Críticas en todo el mundo
Las críticas a Netanyahu abarcaron a muchos dirigentes mundiales y representantes diplomáticos. Entre ellos la primera ministra italiana, la derechista Giorgia Meloni, el presidente de Francia, Emmanuel Macron, o incluso el embajador de EEUU en Israel, Mike Huckabee, conocido por su defensa a ultranza muchas otras veces del Gobierno de Tel Aviv.

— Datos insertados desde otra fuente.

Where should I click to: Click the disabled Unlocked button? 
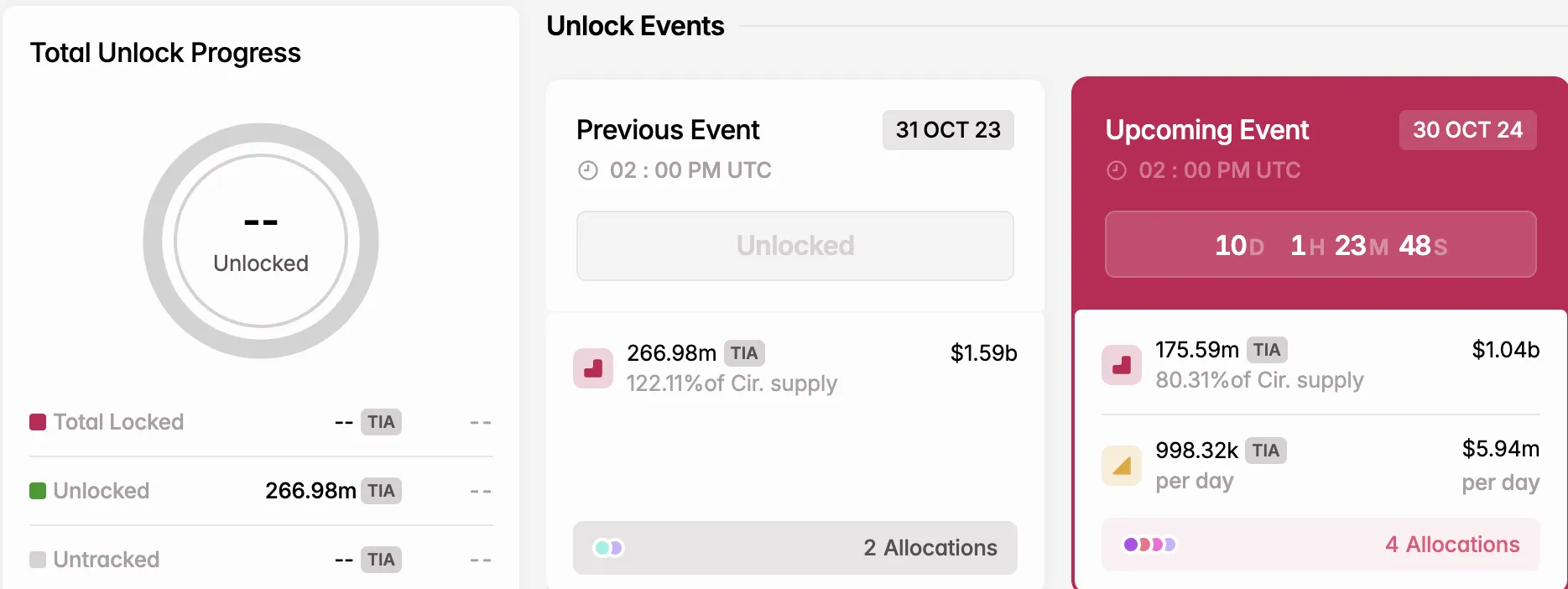[x=794, y=246]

El PP, en cambio, una formación con indudable presencia e influencia de la Iglesia Católica en su seno, prefirió mantener un perfil bajo, coincidiendo con el inicio de las vacaciones escolares de Semana Santa. El primer partido de la oposición no celebró su reunión semanal del Comité de Dirección en Génova, donde se traza con Feijóo la estrategia de la semana, y como consecuencia de ello no hubo rueda de prensa en la sede central del partido, dejando a García como única portavoz autorizada. Fuentes del partido justificaron esa actitud aduciendo que para cuando la portavoz en el Senado fue preguntada Netanyahu ya había rectificado.

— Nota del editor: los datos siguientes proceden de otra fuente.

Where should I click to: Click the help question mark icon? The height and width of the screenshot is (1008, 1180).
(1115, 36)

Lo cierto es que el proceder habitual de los populares ante toda clase de conflictos y situaciones fuera de nuestras fronteras, desde la masacre en Gaza hasta, más recientemente, la intervención estadounidense de enero en Venezuela y ahora la guerra en Irán, ha sido evitar decir una palabra más alta que otra sobre cualquier dirigente internacional, especialmente los ubicados en el espectro conservador. No porque no existan discrepancias -Feijóo ha pedido la «desescalada» en el conflicto en Irán y no considera que la designación de Delcy Rodríguez como presidenta venezolana tras la captura de Nicolás Maduro sea una buena decisión de Washington- sino porque, en palabras de un altísimo dirigente del partido: «Ya hay mucha gente insultando a Trump en España, y las cosas que se dicen sobre dirigentes internacionales pueden tener repercusiones negativas sobre nuestro país».